Would you suggest spinning a VM with linux onboard or using something else…

I myself would try it on a bare-metal Linux system rather than a VM.

Running ddrescue now using live usb linux distro.

14h passed 13% recovered 3 read errors so far, estimated time left 1800d :rofl:
Any way to speed it up?

If I stop it and run reverse, will that help?

I’m not experienced with ddrescue.

Don’t touch it.

Thanks!

I will leave it running than :+1:

The total time depends on the drive size and read speed, but the rate you’re seeing is quite low.
If 13 percent took 14 hours, a full copy could easily ! take 100 plus hours.

If you use ddrescue with a logfile, for example by creating it first with
sudo touch /root/ddrescue.log

and then running (for example !)
sudo ddrescue -d -r3 -f /dev/sda /dev/sdb /root/ddrescue.log

you could stop the process anytime with Ctrl+C. When you restart with the same command and logfile, ddrescue should continue from where it left off, only trying the remaining or problematic blocks. But as @neofusion already stated, let it run.
Note:
If possible, try to ensure good cooling for the HDD. If the disk is really failing, you want to provide the most optimal conditions possible to avoid further damage during the rescue.

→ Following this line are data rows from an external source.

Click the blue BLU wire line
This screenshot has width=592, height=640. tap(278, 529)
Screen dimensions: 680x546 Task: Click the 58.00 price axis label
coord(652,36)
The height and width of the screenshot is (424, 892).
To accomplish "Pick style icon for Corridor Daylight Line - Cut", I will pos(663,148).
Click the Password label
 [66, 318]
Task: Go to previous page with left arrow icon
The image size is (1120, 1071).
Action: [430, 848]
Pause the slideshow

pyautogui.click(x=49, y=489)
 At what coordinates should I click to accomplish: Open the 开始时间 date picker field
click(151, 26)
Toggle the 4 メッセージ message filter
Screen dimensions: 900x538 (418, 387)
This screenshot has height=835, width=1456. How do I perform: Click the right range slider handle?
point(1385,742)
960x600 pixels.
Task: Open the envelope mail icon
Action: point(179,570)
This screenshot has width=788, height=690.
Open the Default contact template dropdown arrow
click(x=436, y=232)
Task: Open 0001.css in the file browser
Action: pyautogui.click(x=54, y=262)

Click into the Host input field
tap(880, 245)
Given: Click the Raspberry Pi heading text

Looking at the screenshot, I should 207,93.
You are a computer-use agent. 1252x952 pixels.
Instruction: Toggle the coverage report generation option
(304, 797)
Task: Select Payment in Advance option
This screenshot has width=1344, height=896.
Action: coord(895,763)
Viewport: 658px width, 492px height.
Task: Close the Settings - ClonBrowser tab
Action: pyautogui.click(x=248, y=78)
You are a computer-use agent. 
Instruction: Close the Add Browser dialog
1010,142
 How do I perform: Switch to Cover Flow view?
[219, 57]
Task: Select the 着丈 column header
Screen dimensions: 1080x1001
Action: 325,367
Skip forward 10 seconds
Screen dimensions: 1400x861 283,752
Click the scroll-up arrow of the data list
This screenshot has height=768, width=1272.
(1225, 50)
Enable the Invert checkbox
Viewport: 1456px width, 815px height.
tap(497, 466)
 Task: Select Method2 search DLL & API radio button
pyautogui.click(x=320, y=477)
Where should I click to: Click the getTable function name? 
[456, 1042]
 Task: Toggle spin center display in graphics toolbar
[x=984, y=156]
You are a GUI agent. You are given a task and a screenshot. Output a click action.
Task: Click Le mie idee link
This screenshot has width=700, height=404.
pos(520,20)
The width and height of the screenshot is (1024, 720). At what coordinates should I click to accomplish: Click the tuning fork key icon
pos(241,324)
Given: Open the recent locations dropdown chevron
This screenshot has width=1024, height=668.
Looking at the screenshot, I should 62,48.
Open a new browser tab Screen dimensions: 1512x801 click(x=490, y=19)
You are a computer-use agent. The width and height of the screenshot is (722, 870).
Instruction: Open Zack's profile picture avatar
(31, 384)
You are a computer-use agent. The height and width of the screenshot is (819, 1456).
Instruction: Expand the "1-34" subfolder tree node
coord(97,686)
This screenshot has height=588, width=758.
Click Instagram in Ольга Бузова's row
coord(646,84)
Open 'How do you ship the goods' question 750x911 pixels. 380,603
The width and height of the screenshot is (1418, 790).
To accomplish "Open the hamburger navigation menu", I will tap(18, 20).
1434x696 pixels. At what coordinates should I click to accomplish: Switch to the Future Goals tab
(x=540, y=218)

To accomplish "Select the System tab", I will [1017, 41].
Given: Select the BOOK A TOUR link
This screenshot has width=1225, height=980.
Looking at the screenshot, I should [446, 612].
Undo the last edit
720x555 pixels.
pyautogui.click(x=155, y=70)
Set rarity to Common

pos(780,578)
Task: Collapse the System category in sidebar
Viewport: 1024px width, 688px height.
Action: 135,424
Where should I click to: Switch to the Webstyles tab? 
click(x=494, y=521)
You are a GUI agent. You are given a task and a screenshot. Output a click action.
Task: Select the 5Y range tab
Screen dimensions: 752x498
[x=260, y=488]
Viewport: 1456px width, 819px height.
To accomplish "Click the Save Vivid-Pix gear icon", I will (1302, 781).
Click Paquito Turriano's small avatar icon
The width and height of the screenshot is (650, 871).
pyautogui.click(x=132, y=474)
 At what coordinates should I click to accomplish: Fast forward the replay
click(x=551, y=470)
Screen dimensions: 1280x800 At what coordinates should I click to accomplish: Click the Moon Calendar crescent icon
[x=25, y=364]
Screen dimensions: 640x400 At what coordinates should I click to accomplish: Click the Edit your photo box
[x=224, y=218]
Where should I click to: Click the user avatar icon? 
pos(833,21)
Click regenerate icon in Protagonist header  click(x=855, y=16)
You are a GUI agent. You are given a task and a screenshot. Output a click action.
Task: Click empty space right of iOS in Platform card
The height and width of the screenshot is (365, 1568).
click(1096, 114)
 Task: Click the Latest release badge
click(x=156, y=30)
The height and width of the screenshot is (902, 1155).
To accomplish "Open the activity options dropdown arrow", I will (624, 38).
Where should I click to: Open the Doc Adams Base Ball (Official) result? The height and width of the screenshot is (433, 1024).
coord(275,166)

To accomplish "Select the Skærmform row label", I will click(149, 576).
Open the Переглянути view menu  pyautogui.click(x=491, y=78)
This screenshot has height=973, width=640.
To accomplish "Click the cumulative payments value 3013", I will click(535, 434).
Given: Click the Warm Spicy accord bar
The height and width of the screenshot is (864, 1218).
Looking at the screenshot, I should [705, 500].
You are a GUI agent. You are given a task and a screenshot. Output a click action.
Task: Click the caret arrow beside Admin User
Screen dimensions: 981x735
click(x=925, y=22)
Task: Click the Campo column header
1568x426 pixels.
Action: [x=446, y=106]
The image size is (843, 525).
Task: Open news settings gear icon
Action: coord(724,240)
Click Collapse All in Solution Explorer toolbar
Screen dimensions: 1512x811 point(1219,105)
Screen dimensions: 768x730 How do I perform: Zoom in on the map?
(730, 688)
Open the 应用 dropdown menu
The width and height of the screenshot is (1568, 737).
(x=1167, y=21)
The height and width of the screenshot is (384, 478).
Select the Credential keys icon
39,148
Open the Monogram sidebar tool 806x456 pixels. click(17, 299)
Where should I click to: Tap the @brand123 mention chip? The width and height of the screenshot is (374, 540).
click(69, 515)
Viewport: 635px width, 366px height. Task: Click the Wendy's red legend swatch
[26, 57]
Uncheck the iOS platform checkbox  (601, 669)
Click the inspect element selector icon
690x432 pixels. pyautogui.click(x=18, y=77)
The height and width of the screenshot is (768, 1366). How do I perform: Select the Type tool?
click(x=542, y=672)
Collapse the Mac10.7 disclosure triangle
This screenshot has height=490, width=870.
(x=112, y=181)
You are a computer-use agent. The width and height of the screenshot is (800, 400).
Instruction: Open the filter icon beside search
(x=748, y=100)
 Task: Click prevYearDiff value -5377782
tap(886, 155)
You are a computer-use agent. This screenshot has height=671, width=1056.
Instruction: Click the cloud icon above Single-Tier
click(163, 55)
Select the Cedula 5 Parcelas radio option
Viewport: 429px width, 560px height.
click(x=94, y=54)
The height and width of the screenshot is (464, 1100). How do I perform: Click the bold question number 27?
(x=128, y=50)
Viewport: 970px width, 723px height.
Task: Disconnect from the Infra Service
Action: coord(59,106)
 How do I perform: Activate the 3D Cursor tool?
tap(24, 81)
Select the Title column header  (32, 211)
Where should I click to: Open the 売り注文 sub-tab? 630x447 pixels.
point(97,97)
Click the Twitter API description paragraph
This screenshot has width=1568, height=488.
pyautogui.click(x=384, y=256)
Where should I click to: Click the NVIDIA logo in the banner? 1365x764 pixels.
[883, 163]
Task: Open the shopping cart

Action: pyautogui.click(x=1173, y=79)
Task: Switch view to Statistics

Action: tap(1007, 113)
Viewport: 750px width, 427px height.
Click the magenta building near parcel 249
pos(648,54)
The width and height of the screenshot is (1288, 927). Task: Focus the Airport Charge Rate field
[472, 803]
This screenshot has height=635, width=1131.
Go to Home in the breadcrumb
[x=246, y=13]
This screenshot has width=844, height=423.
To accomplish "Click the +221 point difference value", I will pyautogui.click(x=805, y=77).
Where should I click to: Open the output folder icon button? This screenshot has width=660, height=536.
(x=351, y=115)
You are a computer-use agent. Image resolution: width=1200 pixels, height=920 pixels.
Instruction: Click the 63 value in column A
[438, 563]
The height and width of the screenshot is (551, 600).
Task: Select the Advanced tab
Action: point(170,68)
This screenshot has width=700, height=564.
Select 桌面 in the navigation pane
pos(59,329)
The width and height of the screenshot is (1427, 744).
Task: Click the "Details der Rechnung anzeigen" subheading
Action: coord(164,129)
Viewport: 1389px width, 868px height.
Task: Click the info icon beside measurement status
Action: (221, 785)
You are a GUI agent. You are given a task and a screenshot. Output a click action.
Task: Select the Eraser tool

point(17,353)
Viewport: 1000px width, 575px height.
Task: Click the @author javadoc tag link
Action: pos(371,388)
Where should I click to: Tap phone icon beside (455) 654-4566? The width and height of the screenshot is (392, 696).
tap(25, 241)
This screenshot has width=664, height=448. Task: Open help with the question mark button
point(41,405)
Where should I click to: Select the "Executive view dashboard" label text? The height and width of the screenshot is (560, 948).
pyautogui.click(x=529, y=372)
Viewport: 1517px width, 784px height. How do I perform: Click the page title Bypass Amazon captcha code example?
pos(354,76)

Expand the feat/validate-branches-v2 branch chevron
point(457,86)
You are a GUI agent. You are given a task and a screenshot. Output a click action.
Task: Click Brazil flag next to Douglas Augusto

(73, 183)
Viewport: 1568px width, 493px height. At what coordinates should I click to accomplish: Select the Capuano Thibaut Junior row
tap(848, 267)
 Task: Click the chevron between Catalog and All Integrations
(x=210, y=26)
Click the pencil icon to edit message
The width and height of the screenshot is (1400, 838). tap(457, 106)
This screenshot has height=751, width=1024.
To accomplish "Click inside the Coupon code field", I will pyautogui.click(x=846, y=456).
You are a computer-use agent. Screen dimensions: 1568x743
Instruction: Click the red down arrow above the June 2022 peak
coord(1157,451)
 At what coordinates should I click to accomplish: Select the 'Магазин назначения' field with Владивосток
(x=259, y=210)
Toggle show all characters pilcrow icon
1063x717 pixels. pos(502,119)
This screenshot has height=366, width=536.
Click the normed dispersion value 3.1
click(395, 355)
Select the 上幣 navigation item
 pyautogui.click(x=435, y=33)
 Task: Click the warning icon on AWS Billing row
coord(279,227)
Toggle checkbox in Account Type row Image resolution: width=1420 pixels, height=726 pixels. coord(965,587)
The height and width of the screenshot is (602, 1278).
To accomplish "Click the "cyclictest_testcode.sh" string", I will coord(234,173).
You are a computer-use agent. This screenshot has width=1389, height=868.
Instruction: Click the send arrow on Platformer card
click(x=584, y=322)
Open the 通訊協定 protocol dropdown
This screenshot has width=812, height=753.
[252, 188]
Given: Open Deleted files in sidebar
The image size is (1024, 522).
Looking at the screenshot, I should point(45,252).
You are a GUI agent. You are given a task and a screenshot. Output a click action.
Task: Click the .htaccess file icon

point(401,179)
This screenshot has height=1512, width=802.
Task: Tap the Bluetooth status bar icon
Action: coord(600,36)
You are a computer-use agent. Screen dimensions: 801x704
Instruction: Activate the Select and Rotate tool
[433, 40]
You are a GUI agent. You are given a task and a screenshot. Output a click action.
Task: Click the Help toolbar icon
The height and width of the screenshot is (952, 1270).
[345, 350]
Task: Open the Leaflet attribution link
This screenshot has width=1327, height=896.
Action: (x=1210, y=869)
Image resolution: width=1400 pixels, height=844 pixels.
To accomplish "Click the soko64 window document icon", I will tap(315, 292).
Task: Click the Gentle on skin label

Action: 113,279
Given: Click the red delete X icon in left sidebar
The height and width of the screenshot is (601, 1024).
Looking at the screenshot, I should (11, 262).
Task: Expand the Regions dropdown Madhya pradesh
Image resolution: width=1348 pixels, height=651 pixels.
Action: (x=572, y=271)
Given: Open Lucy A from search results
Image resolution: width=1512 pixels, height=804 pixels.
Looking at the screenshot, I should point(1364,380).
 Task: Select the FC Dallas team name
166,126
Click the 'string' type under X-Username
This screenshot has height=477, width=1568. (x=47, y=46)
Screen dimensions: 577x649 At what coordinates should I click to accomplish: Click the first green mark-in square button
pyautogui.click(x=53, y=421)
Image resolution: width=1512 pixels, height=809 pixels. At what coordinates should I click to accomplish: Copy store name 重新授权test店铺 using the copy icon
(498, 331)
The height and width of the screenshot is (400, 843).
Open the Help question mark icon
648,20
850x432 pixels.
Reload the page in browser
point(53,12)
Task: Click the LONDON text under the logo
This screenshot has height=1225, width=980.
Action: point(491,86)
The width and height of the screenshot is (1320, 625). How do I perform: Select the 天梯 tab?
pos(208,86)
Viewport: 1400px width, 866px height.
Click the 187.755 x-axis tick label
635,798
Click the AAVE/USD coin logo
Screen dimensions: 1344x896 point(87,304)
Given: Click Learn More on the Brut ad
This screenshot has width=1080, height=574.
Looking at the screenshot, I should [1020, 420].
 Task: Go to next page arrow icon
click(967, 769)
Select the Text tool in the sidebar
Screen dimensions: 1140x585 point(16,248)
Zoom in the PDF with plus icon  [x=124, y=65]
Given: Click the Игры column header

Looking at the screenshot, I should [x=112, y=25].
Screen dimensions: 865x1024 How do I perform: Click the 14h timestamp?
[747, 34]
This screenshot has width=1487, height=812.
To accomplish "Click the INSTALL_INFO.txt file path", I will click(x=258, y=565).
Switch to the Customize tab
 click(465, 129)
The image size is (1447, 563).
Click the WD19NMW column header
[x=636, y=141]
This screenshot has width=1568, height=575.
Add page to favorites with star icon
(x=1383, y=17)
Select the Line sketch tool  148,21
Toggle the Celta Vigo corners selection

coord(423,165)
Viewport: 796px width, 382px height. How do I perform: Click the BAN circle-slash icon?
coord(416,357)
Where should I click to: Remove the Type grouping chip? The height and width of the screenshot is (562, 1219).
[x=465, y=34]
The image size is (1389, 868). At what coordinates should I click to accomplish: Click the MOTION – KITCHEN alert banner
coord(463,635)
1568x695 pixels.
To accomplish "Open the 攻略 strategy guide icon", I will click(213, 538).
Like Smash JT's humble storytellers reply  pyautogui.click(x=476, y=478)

That’s great, I will leave it running for now. HDD I try to recover is 2TB cloning to another drive, perhaps cloning to image would be faster? This is the command I used.

sudo ddrescue -f /dev/sda /dev/sdb/ home/live/Desktop/log1.log

It did create the log file on the desktop

-r3 retries bad sector 3 times - didn’t know it may be necessary. I didn’t use -d trigger either. Lack of experience I guess :slight_smile:

The logfile should not become very large and its size mainly depends on the number of errors found. The -d parameter enables direct disk access. As far as I know, -d is recommended for failing or dying disks, as it bypasses the OS cache and allows ddrescue to read blocks more accurately. Using -d makes the overall process slower, since caching and readahead are skipped.

Let’s see what kind of miracle ddrescue can achieve… in the end, it all comes down to what can be rescued 1:1 and whether ZFS can reassemble the pool from it.